→ Instruções do exercício
Responda às perguntas abaixo com base no texto sobre Thoreau.
1. Qual capítulo de Walden revela que Thoreau não viveu em completo isolamento?
2. Quantos habitantes tinha Concord, cidade natal de Thoreau?
3. O que Thoreau respondia quando lhe perguntavam à mesa qual prato preferia?

→ Texto de leitura

______

Thoreau não era uma ilha – nenhum homem é, já houve quem tenha dito. Apesar da aura de ermitão que viria a adquirir, Thoreau foi mais gregário do que a sua obra deixa transparecer. Um dos capítulos de Walden, muito apropriadamente chamado “Visitas”, já revela que ele não viveu em completo isolamento, como, em alguns momentos, dá a entender. Mas Thoreau nunca foi companhia exatamente agradável, e sua teimosia só era compreendida e aceita por aqueles que, como o mentor e padrinho literário Ralph Waldo Emerson, desde o início a perceberam em toda a sua ousada pretensão.
Thoreau era um bicho do mato. O historiador James Kendall Hosmer o descreveu “parado no umbral de sua casa, com o cabelo desgrenhado como se estivesse adornado com pinhas e musgos, e as roupas puídas e em desalinho exibindo os traços de suas andanças pelas matas e pântanos”. Thoreau se sentia deslocado na cidade (embora sua Concord natal tivesse pouco mais de dois mil habitantes), na universidade (apesar de ter se formado em Harvard), nos saraus, na paróquia. Isolado em sua cabana de Walden, subverteu até o dito americano segundo o qual “three is a crowd” (“três é uma multidão”): para ele, um era bom, dois já era demais...
Thoreau talvez sonhasse ser o nobre selvagem. Ele “nunca se formou em nenhuma profissão”, relatou Emerson. “(...) nunca se casou; vivia sozinho; nunca ia à igreja; nunca votou; recusou-se a pagar um imposto ao Estado; não comia carne, não tomava vinho, nunca usou tabaco; embora estudasse a Natureza, não utilizava armas nem armadilhas. Quando lhe perguntavam à mesa qual prato preferia, ele respondia: ‘O que estiver mais perto’.” Tais e tantas “superioridades negativas” levaram Stevenson a concluir que Thoreau “se apresentava tão distante da humanidade que é difícil saber se devemos chamá-lo de semideus ou de semi-homem”.

______

→ Material fornecido
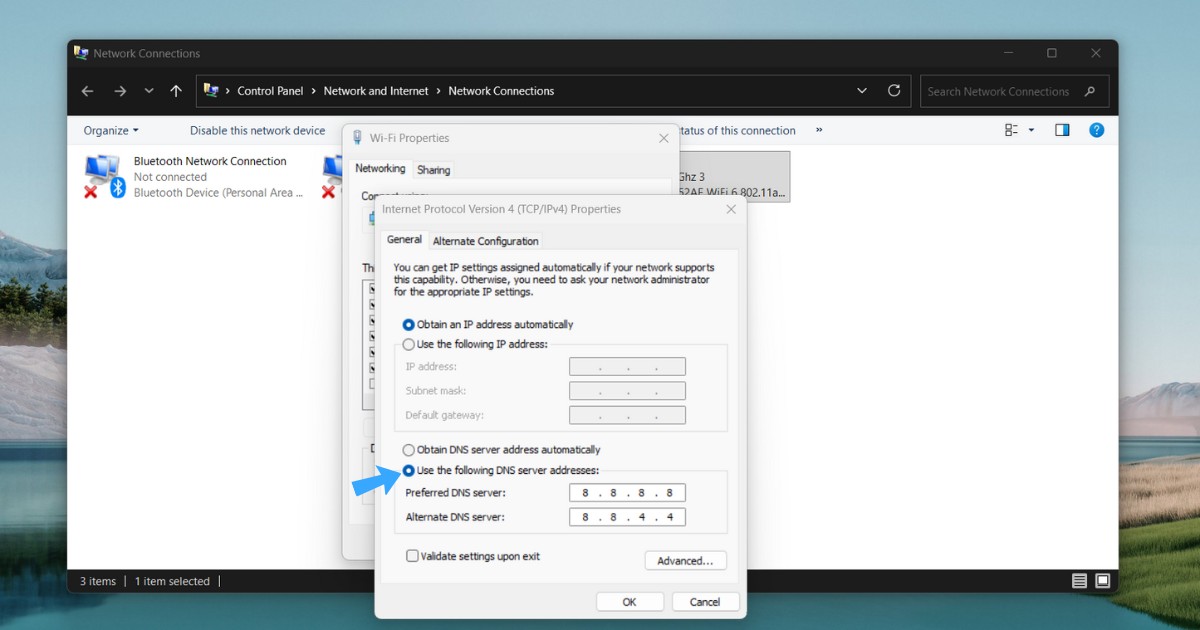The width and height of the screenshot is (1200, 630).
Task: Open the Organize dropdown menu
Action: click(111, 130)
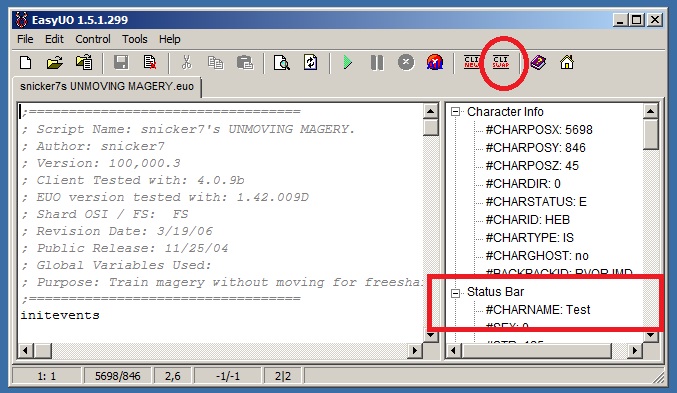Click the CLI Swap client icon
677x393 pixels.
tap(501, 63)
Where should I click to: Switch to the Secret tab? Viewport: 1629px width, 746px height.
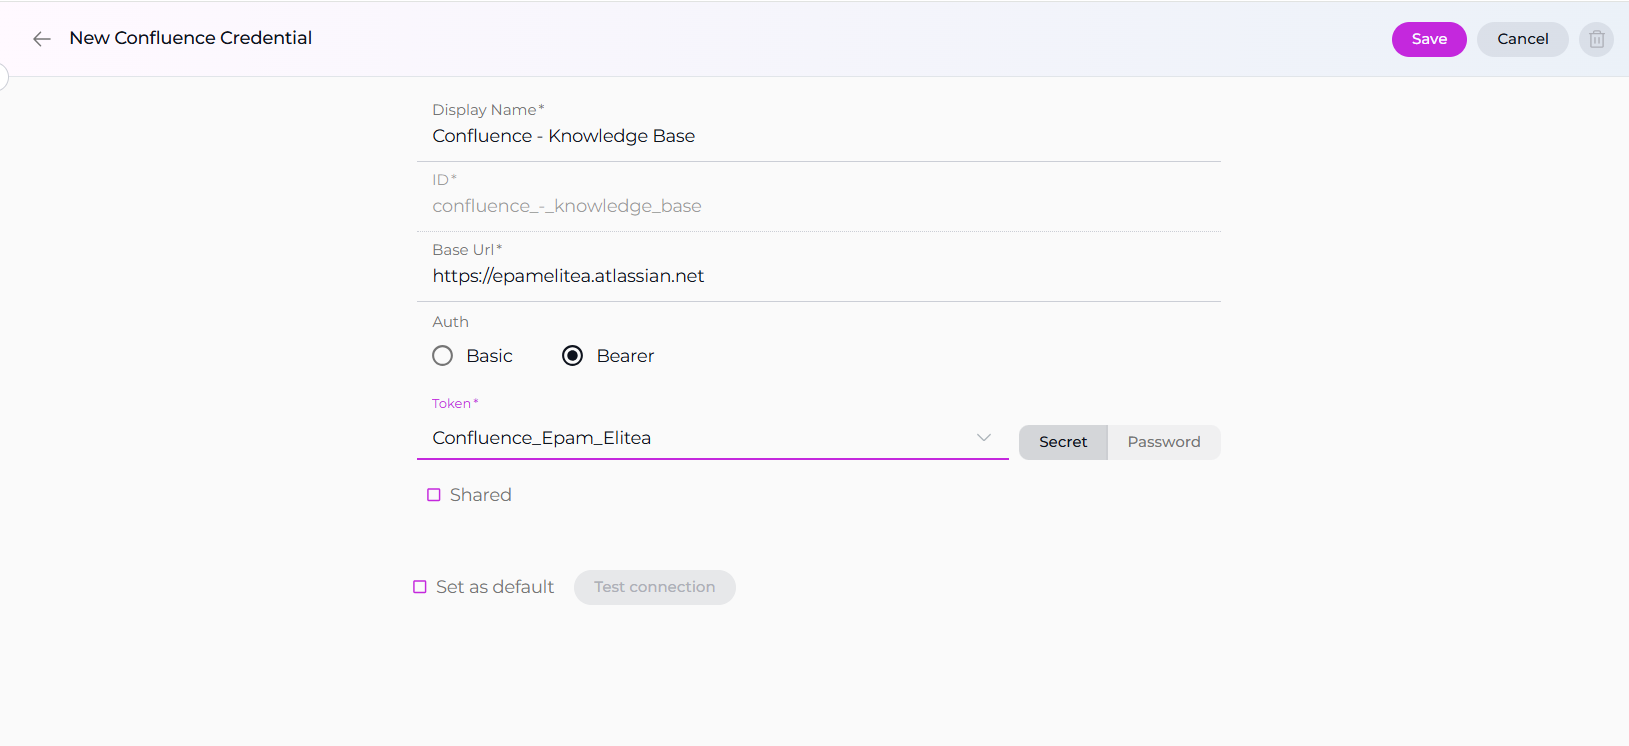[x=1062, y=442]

______

→ Resposta completa
1. O capítulo “Visitas”.
2. Pouco mais de dois mil habitantes.
3. Ele respondia: “O que estiver mais perto”.